Jardin public

Publié le 03 mai 2011 par Adamante


Trouver l’harmonie dans un jardin public, pratiquer seule, faire la tête vide et entendre :

« ça va bien Madame ? »

C’est gentil, il s’inquiète. On répond :

« oui, ça va ! »

« Qu’est-ce que vous faites, du yoga ? »

C’est parti pour devenir une longue conversation.

Adieu exercices chéris prévus dans nature.

La nature ici, c’est deux rues de chaque côté et des bagnoles qui passent sans cesse, l’essence n’est pas encore assez chère. Voilà des mois que je ne sors plus la mienne que rarement, pour nous maintenir en forme l’une et l’autre.

Tant pis, je commence.

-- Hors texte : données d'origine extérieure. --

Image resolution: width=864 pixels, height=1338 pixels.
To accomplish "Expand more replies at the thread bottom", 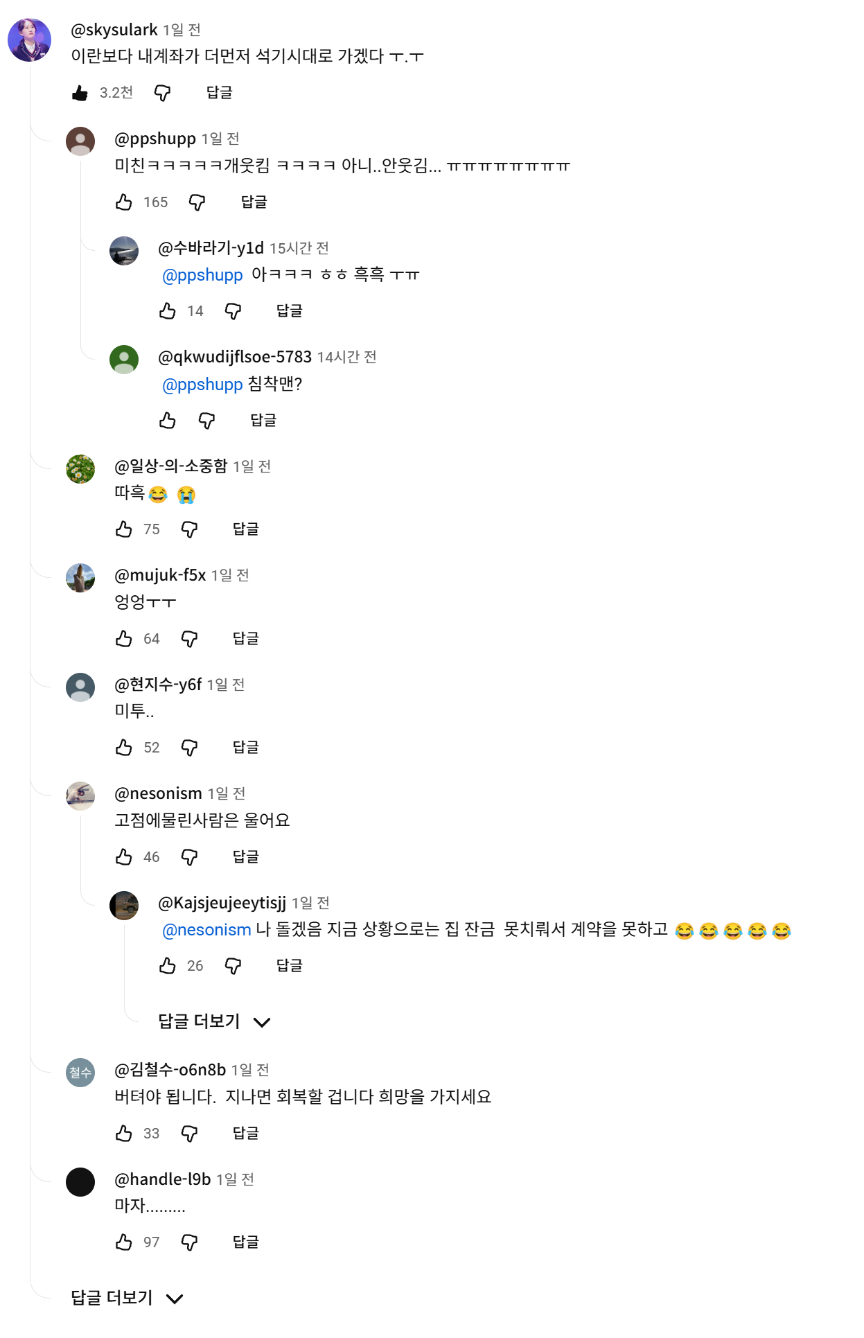I will [x=126, y=1298].
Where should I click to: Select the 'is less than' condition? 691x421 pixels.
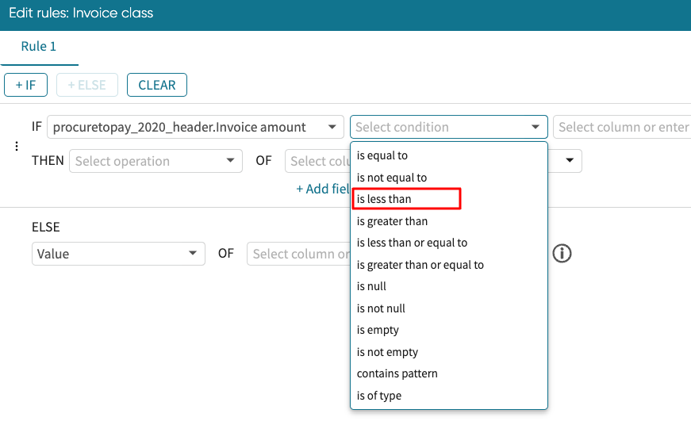pyautogui.click(x=385, y=199)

Je lui dis que c’est du qi gong et c’est parti.

J’entends alors :

« vous avez appris ça où ? »

Je fais mine de ne pas avoir entendu, il marmonne et finit par se taire.

Je n’ai pas les bonnes chaussures, c’est gênant, mais je fais avec, la prochaine fois, je tacherais de penser à prendre mes chaussons.

C’est agréable de pratiquer à l’extérieur, le soleil est quand même un peu chaud, je commence à transpirer, le cœur s’accélère un peu, je calme le jeu. Des nuées de moucherons entourent les arbres. Dans le marronnier en fleurs des tourterelles roucoulent, c’est plaisant, mais toujours les voitures…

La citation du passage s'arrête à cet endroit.